1063–4584/02/$35.00/0

International Cartilage Repair Society

Problems in measuring or interpreting change in patient outcomes A. Carr Academic Rheumatology, University of Nottingham, Clinical Sciences Building, City Hospital, Nottingham NG5 1PB, U.K.

Determining the effectiveness of interventions in osteoarthritis (OA) is often based on the measurement of change in outcomes such as pain, disability and quality of life. In calculating and interpreting change in outcomes, the assumption is that any change (greater than the measurement error for the instrument) represents a real change in outcome (i.e. a real reduction in pain or disability or a real increase in quality of life). In a clinical trial such change is largely attributed to the efficacy of the intervention. The fundamental principle underlying this assessment of change is that an individual’s attitude towards a particular construct and their way of calibrating it will remain stable. For example, that a visual analogue pain score (VAS) of 63 mm obtained before treatment will mean the same as a VAS pain score of 63 mm obtained after treatment. However, there is increasing evidence that many patientperceived outcomes are not stable over time but alter in response to adaptation to illness or symptoms, coping strategies, and changes in expectations resulting from experience (of treatment, other illness and social or demographic factors such as age). Indeed, the ability to recalibrate symptoms such as pain, or to change expectations and definitions about what constitutes quality of life are often viewed as desirable attributes in chronic disease, representing successful coping or adaptation to changed circumstances. Why do we recognize, and welcome, dynamism in patient-centered outcomes in clinical practice but ignore it when making assessments of treatment efficacy? One explanation for this apparent discrepancy is that clinical impressions of the patient’s well-being, standardized measures of outcome based on sound psychometric principles and statistical methods used to calculate change in outcome have largely developed as discrete methods of assessment with their own underlying principles, rules and assumptions. Few observers have recognized the importance of their clinical observations about adaptation to the measurement of outcome or the interpretation of statistical analyses of change. There is, however, a growing interest in highlighting and explaining these relationships and in developing statistical methods for measuring change1–3 that have important applications to the assessment of treatment efficacy in arthritis.

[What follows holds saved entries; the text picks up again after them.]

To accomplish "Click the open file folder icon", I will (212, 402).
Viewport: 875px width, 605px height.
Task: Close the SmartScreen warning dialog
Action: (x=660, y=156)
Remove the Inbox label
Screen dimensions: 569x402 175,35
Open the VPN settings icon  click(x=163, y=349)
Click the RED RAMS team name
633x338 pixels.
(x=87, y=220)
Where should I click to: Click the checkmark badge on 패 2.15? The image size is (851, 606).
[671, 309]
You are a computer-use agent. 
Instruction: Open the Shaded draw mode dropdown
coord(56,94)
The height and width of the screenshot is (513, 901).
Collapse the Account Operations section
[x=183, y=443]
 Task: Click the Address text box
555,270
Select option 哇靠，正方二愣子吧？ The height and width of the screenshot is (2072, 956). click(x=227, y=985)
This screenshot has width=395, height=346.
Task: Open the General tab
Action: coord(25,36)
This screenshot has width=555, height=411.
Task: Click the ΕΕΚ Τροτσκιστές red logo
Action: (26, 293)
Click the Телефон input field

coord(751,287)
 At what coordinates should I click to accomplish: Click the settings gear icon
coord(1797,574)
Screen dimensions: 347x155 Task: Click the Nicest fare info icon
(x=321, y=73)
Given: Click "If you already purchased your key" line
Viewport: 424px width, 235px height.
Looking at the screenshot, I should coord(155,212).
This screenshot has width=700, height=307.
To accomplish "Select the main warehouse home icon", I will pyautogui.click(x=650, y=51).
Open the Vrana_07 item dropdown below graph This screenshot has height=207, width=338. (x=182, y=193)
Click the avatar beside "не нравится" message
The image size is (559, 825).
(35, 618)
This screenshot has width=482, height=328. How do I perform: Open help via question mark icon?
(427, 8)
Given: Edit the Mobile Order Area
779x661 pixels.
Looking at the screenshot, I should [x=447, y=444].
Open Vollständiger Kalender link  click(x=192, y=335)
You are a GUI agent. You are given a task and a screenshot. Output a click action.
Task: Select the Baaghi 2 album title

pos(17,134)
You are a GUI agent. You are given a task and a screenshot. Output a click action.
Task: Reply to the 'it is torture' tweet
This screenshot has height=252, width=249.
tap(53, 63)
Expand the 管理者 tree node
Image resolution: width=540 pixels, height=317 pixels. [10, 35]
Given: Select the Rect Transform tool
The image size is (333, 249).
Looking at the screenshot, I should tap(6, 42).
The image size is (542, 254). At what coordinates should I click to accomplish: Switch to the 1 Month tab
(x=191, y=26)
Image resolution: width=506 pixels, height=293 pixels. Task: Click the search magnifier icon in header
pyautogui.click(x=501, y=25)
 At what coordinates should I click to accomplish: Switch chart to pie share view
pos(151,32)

Response shift; an explanation for dynamism in patient-centered outcomes The dynamism in patient-centered outcomes represents what is described as response shift. Response shift refers to a change in the meaning of self-evaluation of a particular outcome and can occur as the result of two factors1: (1) A change in the patient’s internal standards of measurement. In other words, a recalibration of their scale for that outcome. For example, a VAS pain score of 63 mm before treatment may equate to a pain score of 88 mm after treatment because the patient’s expectations of pain relief have altered. (2) A redefinition of the outcome by the patient. For example, the symptom described as pain becomes something different or those factors constituting quality of life change.

Evidence for the existence of response shift Response shift explains many of the apparently paradoxical quality of life and disability scores observed in several populations of patients. For example, patients with severe disabilities have reported good or excellent quality of life, despite experiencing significant problems performing daily tasks, being socially isolated and having limited incomes4. Patients having hemodialysis and peritoneal dialysis, who experience a range of serious health problems, were more likely to rate themselves as ‘very happy’ than the general population5 and patients with neoplasms have rated their quality of life in the top quarter of the WHO quality of life questionnaire (higher scores equate to a better quality of life)6. This ‘disability paradox’ can be explained by response shift in that patients may have adapted to their level of disease and recalibrated their quality of life and disability scales or reconceptualized what constitutes quality of life and disability. There is specific evidence for recalibration response shift in functional disability in elderly people with recent health problems7, in quality of life in kidney transplantation8, and in pain scores in patients with rheumatoid arthritis (RA) (AJ Carr, 2001, personal communication). In the study of kidney transplant patients6 mean pretransplant quality of life scores were 5.23 on a 10-point scale. Post-transplantation, these scores had risen to 7. At 5, 12 and 18 months post-transplant, patients were asked to retrospectively rate their quality of life before their transplant and gave it scores of 3.27, 3.14 and 3.05 respectively, all lower than the original pre-transplant score.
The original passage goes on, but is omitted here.